--- START ROWS ---

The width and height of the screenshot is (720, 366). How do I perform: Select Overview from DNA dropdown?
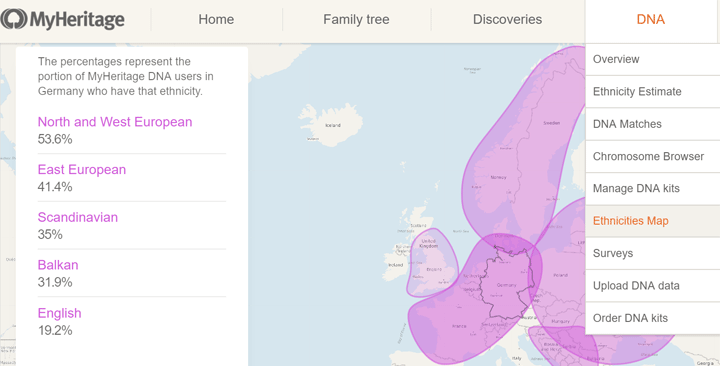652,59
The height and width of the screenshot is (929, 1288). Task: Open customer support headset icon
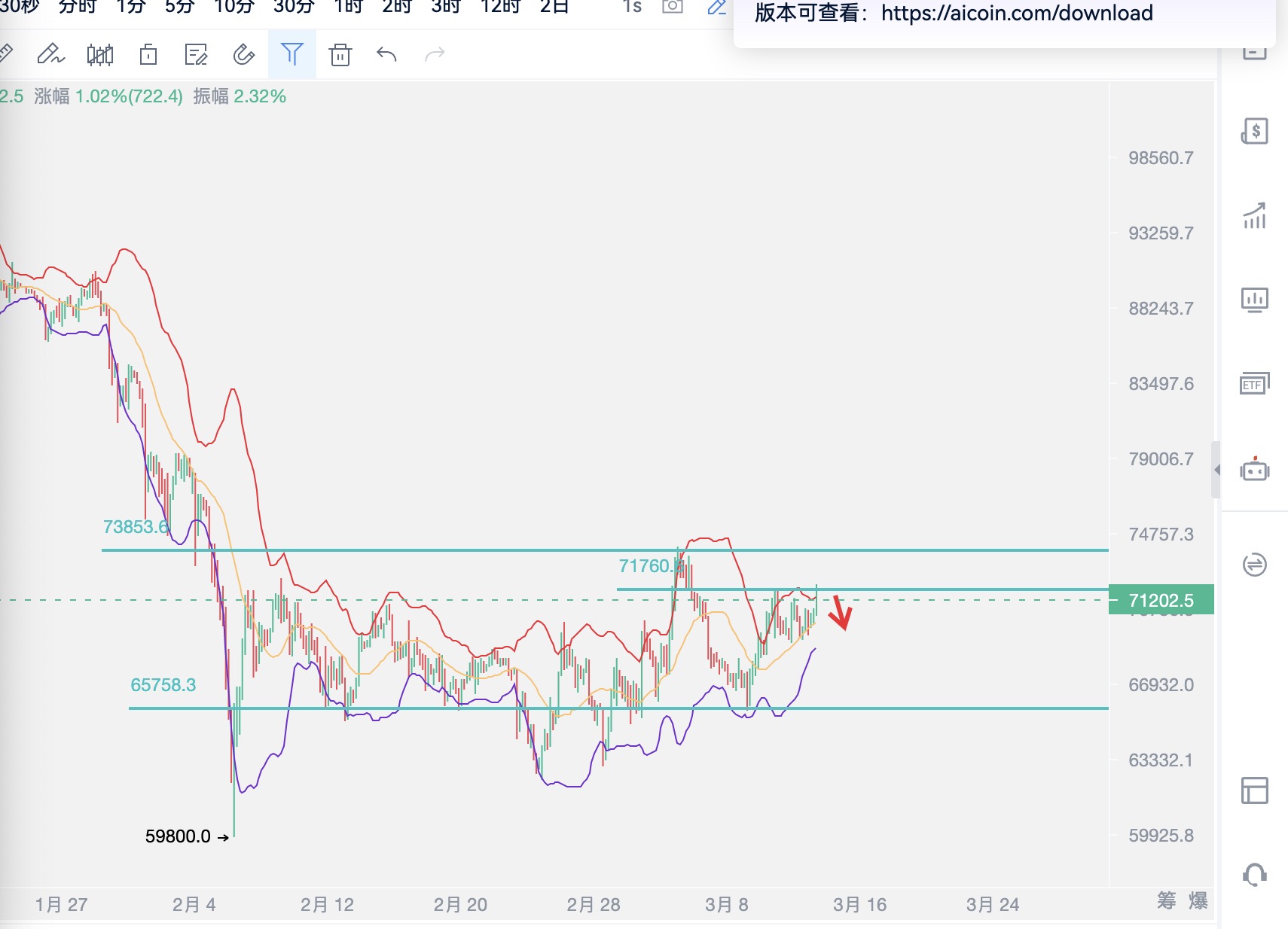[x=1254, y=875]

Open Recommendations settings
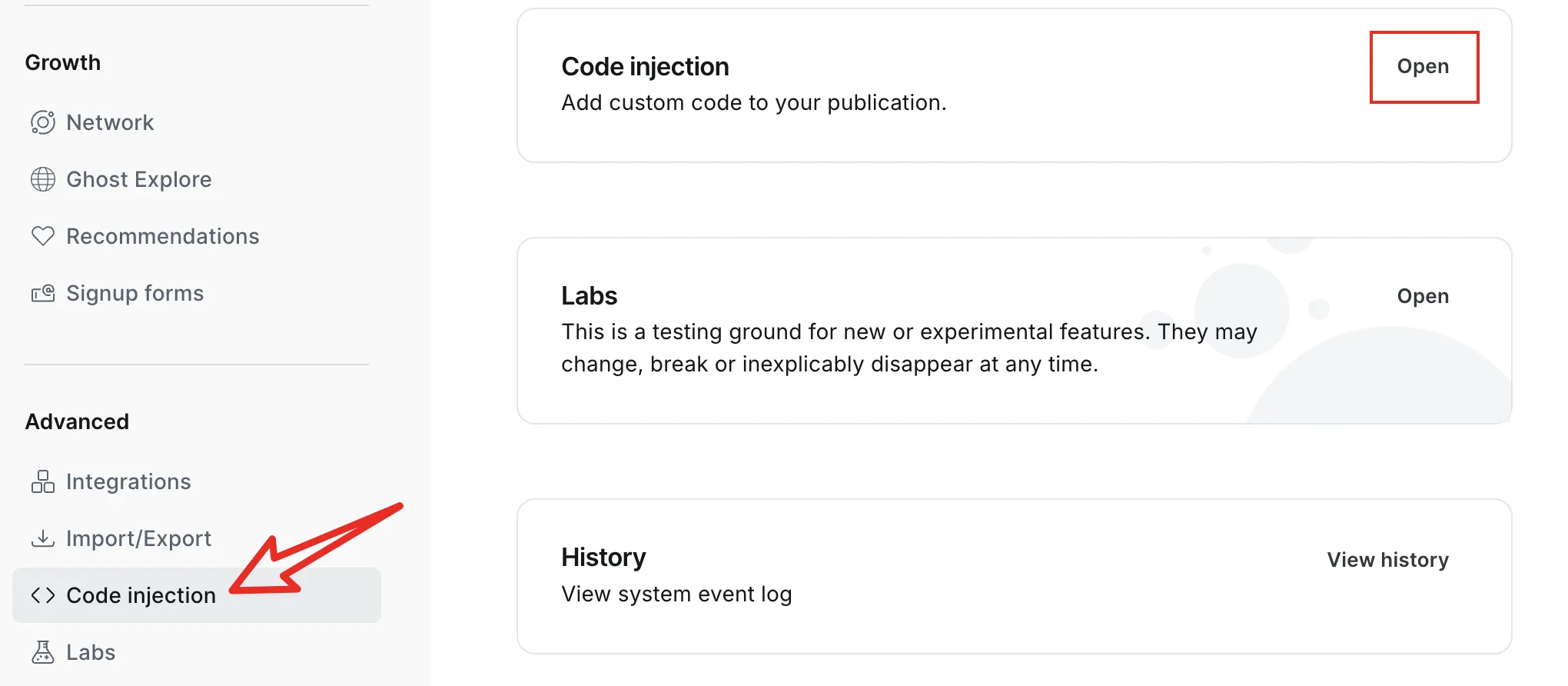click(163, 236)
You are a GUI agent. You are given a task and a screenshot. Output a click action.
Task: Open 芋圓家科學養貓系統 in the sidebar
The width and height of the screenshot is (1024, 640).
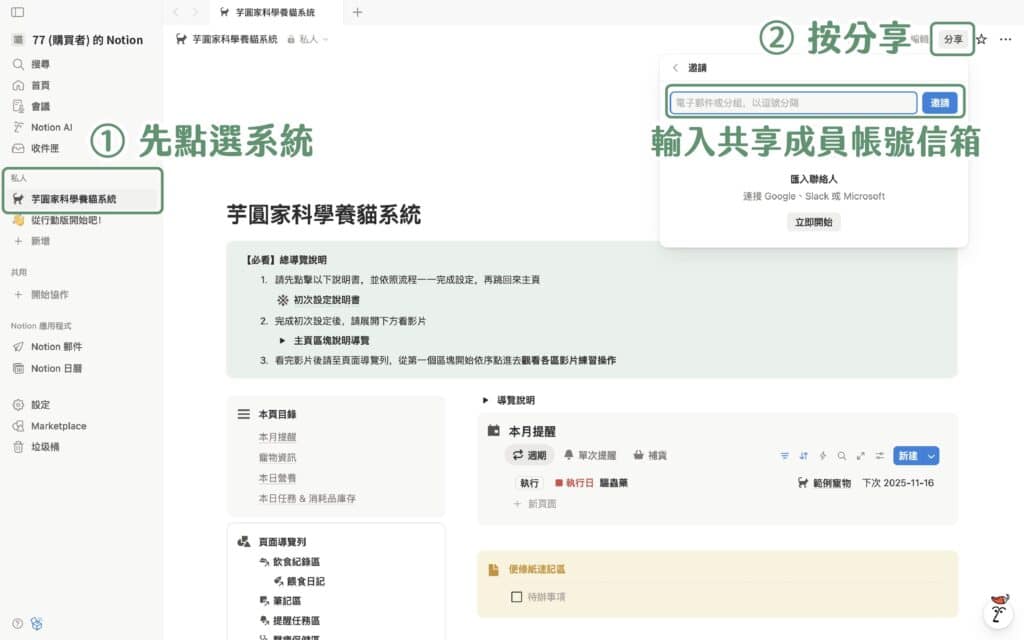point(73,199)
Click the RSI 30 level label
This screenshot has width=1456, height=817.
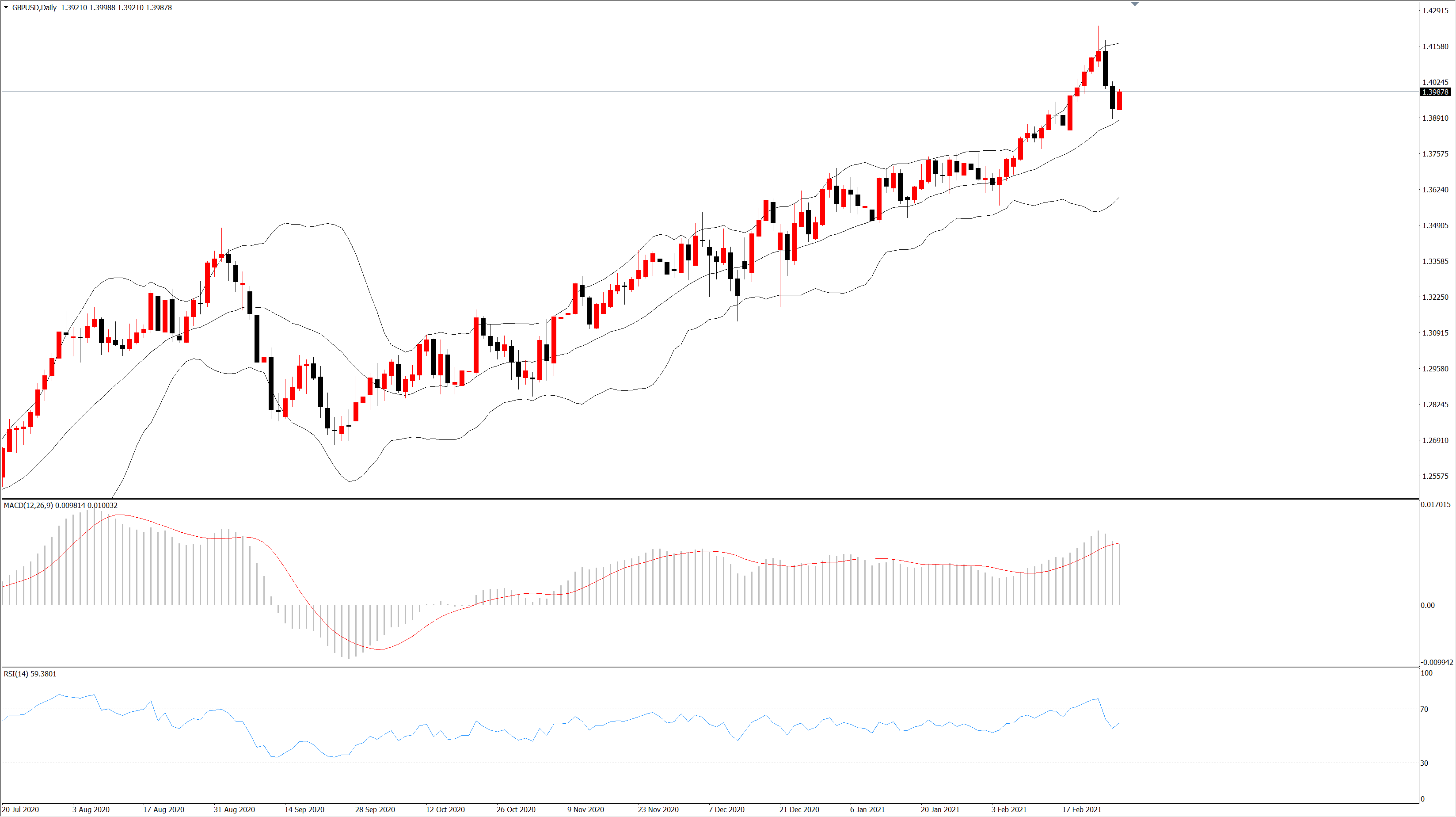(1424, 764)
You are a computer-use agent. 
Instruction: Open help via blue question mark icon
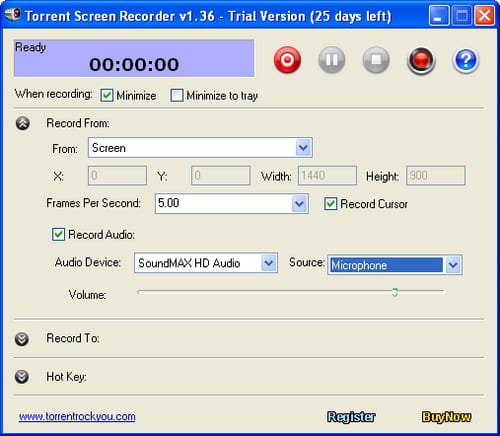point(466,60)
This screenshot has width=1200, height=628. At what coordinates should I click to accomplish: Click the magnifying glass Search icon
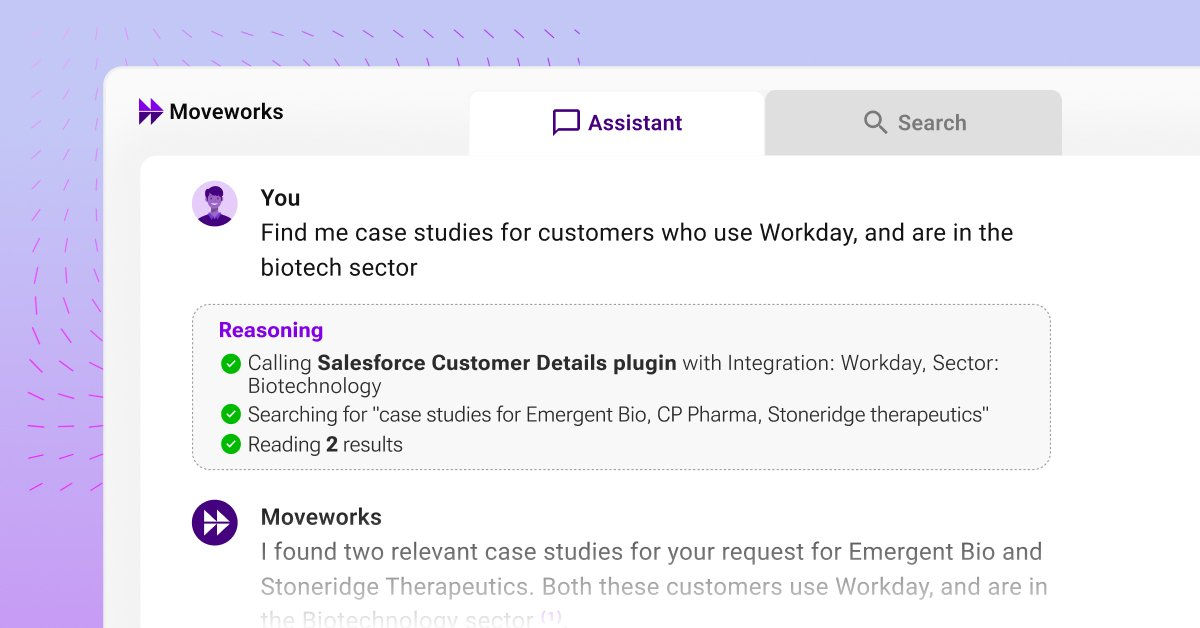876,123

--- END ROWS ---

**WHAT YOU SHOULD DO**
Copy out every line of the listing above word for word, including the coordinate answers, but leave out the pictures.

**WRITTEN RESPONSE**
The width and height of the screenshot is (720, 366). How do I perform: Select Overview from DNA dropdown?
652,59
The height and width of the screenshot is (929, 1288). Task: Open customer support headset icon
[x=1254, y=875]

Open Recommendations settings
click(163, 236)
You are a GUI agent. You are given a task and a screenshot. Output a click action.
Task: Open 芋圓家科學養貓系統 in the sidebar
The width and height of the screenshot is (1024, 640).
point(73,199)
Click the RSI 30 level label
This screenshot has width=1456, height=817.
(1424, 764)
You are a computer-use agent. 
Instruction: Open help via blue question mark icon
point(466,60)
This screenshot has width=1200, height=628. At what coordinates should I click to accomplish: Click the magnifying glass Search icon
876,123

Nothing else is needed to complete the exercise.